In light of that growing competition from other carriers and cable companies, AT&T’s decision to merge with SBC makes sense, most analysts said. AT&T was caught in a tough position — as telecom customers ditch their land lines for wireless phones, AT&T sold off its wireless company to Cingular Wireless in October, and AT&T was having a difficult time competing with the regional Bells in the local telecom market, said Arthur Gruen of telecom consultancy Wilkofsky Gruen Associates.


“They were now in a position where they couldn’t offer bundled services,” Gruen said of AT&T. “On the cable side, they could offer bundled services, and the (regional Bells) could offer bundled services. They were getting squeezed on both sides.”


Job cuts part of SBC acquisition of AT&T

More than 12,000 jobs are likely to be eliminated in SBC’s planned acquisition of AT&T announced this week. Among the more than 12,000 jobs cut will be 5,125 networking jobs, 5,000 sales-related jobs and 2,600 corporate headquarters jobs, SBC spokesman Wes Warnock said Tuesday. Those numbers don’t include an 8% planned reduction in IT-related jobs at the combined company; Warnock didn’t immediately have an estimate of how many IT jobs would be affected.

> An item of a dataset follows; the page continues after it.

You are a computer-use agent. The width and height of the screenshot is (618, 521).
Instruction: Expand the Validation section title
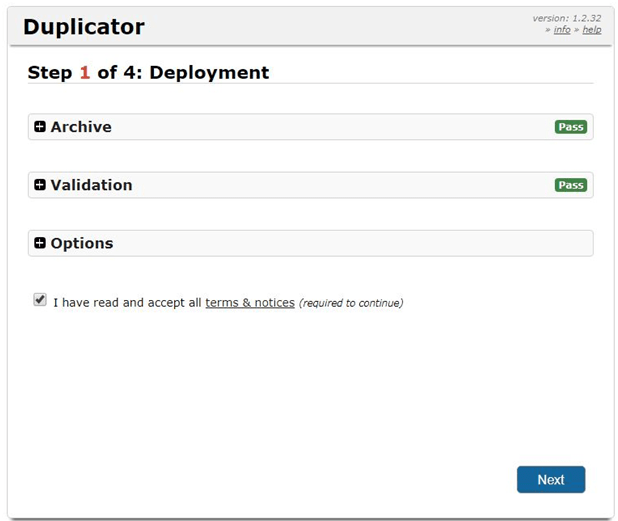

The new job cuts are on top of a decrease of 7,000 SBC positions planned this year. SBC announced in January it would cut those jobs through attrition. AT&T announced in late 2004 it planned to cut 12,500 jobs, or about 20% of its workforce.


SBC expects that most of the acquisition-related job cuts can also be achieved through attrition and will be phased in over three years, Warnock said. The two companies currently lose about 1,200 employees a month through attrition, he said. SBC, based in San Antonio, Texas, has not yet decided what geographic regions the job cuts will come from.


“It’s natural that when two companies go through this, we get productivity improvements that lead to this kind of thing,” Warnock added.


SBC officials have said that the combined company will be able to eventually achieve $15 billion in cost savings, with up to $2 billion a year by 2008, by combining functions such as IT, sales and headquarters support. SBC on Monday announced its bid to acquire AT&T in a deal worth $16 billion.


The deal faces review by the U.S. Federal Communications Commission, the U.S. Department of Justice and more than 20 state public utilities commissions.